LOS ANGELES — A panoramic view facing downtown Los Angeles brings a new perspective for Gregory Poarch, a formerly unhoused man who travelled the streets of Los Angeles in hopes of finding a way back to housing. 

What You Need To Know

  • Skid Row Housing Trust owns and manages 26 permanent housing complexes with two sites in development

  • About half the units are currently occupied

  • Each unit contains a stove, refrigerator, accessible bathroom and more

“What led me to homelessness was a lot of narcotic use, a lot of mental illness, a lack of support of who would accept me, who liked me and who cares about me. I really wasn’t having people that was caring about me,” Poarch said.

After spending years unhoused, Poarch finally regained housing and a sense of security at the FLOR 401 Lofts, a 98-unit permanent housing complex in Skid Row partially funded by measure HHH-funds.

Poarch shared that his life has been changing for the better ever since he moved in this past January.

“It’s a good feeling that I was able to get a good clean shower, good healthy shower, get something to eat. Go to sleep and feel pretty good about myself and feel pretty good about life,” Poarch said.

Poarch is one of many individuals who has access to a 380 square-foot studio to call home.

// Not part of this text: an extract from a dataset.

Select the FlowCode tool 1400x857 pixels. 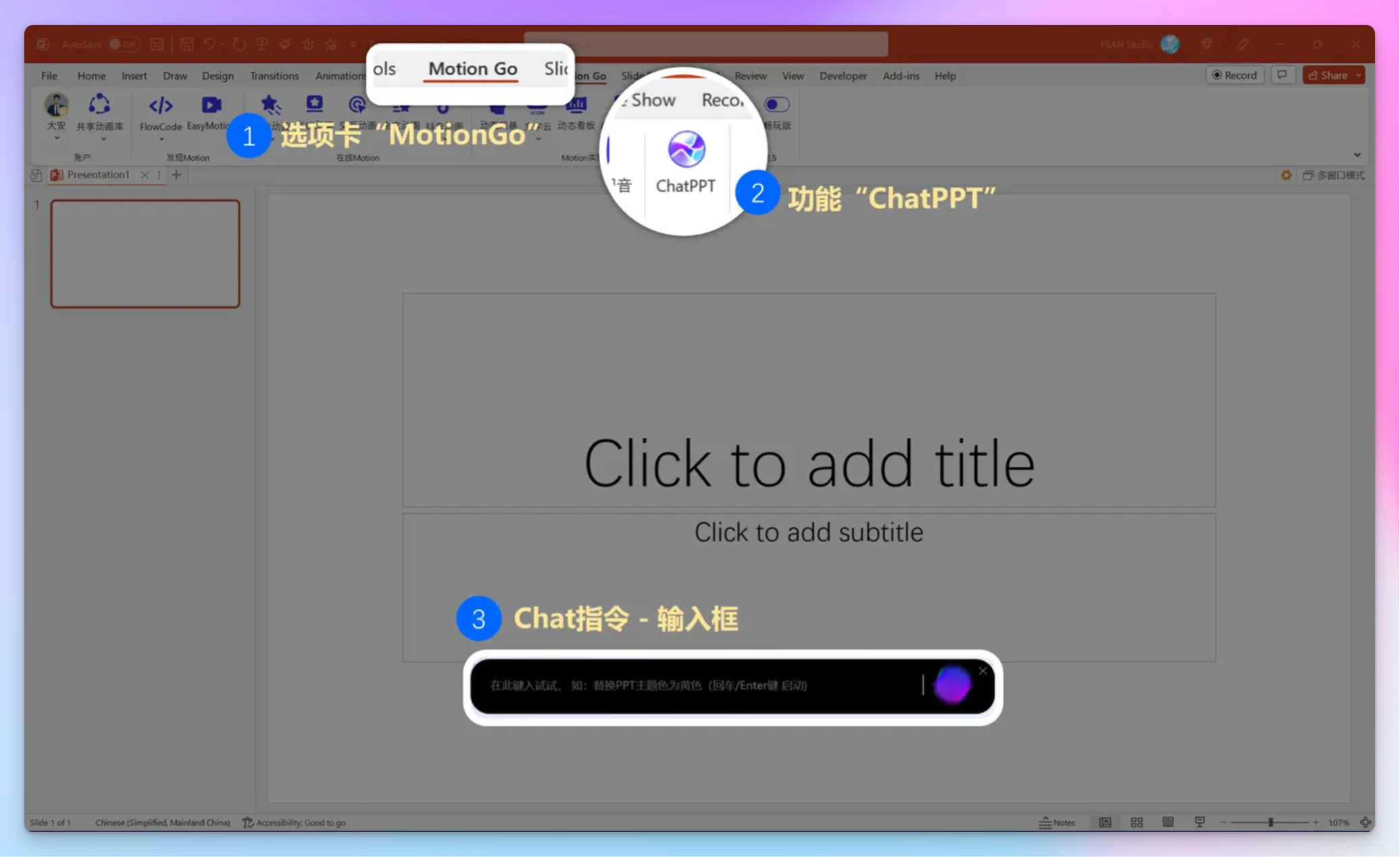point(161,108)
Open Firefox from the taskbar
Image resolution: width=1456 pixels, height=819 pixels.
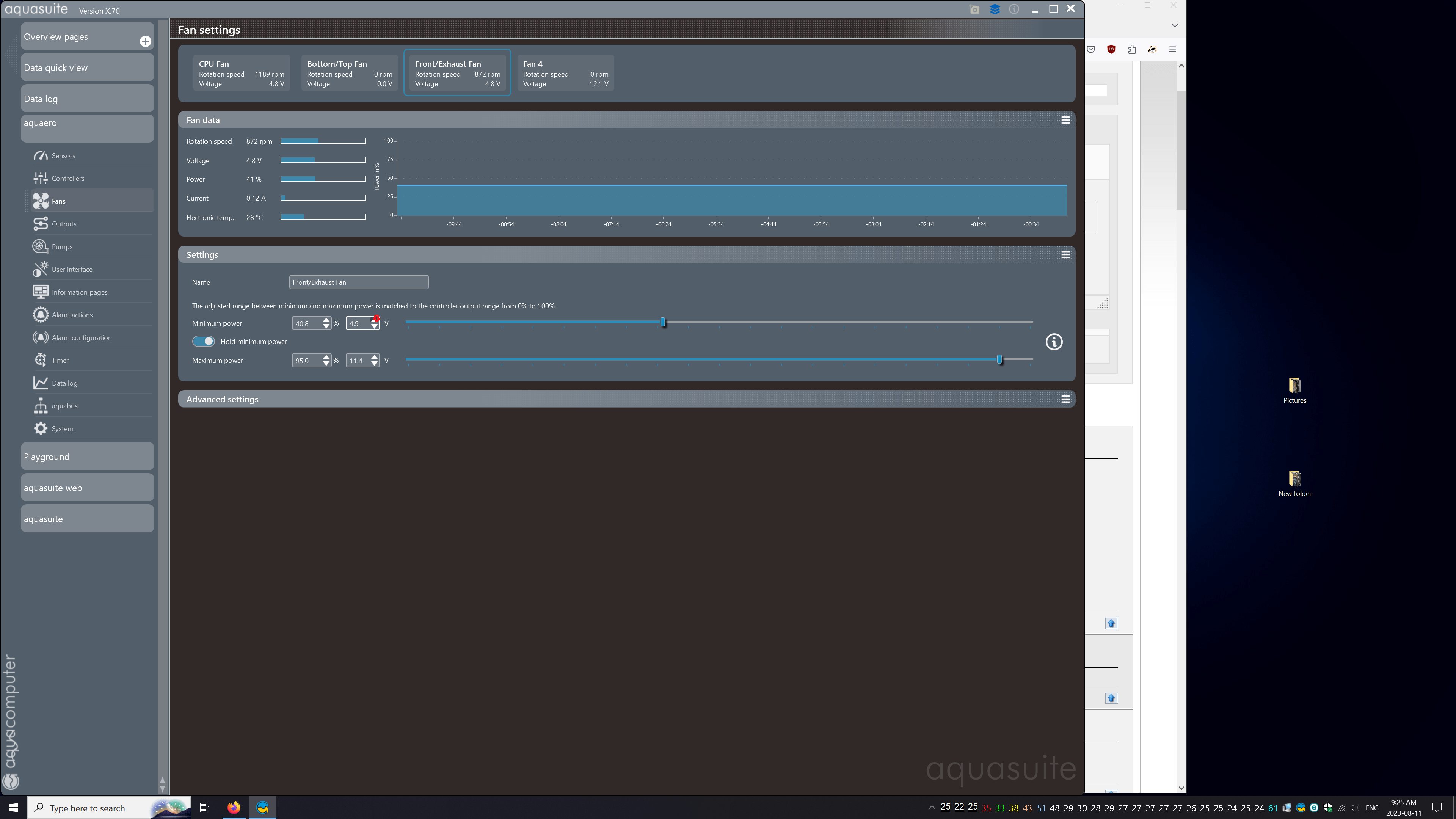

Jet Doye is the vice president of advancement with the Skid Row Housing Trust that constructed the building and 26 other permanent housing buildings in the area. Doye believes permanent and supportive housing is the way to alleviating the homelessness crisis. 

“It looks like LA County’s goal is to reach 375,000 units. To give you an idea of how big of a number that is, we’ve built about 175,000 in the last nine years and so we are all working together to find more solutions to scale more funding. There are too many people living in the City of LA who can’t afford the median rent,” Doye said.

The experience has been a welcomed change for Poarch.

“I felt pretty good. I know I used to be homeless. I am not considered to be homeless no more. I’m considered as a readmission of a person who has better direction now,” Poarch said.

With permanent housing and supportive services, Poarch shared that he finally feels like his life is on the right track.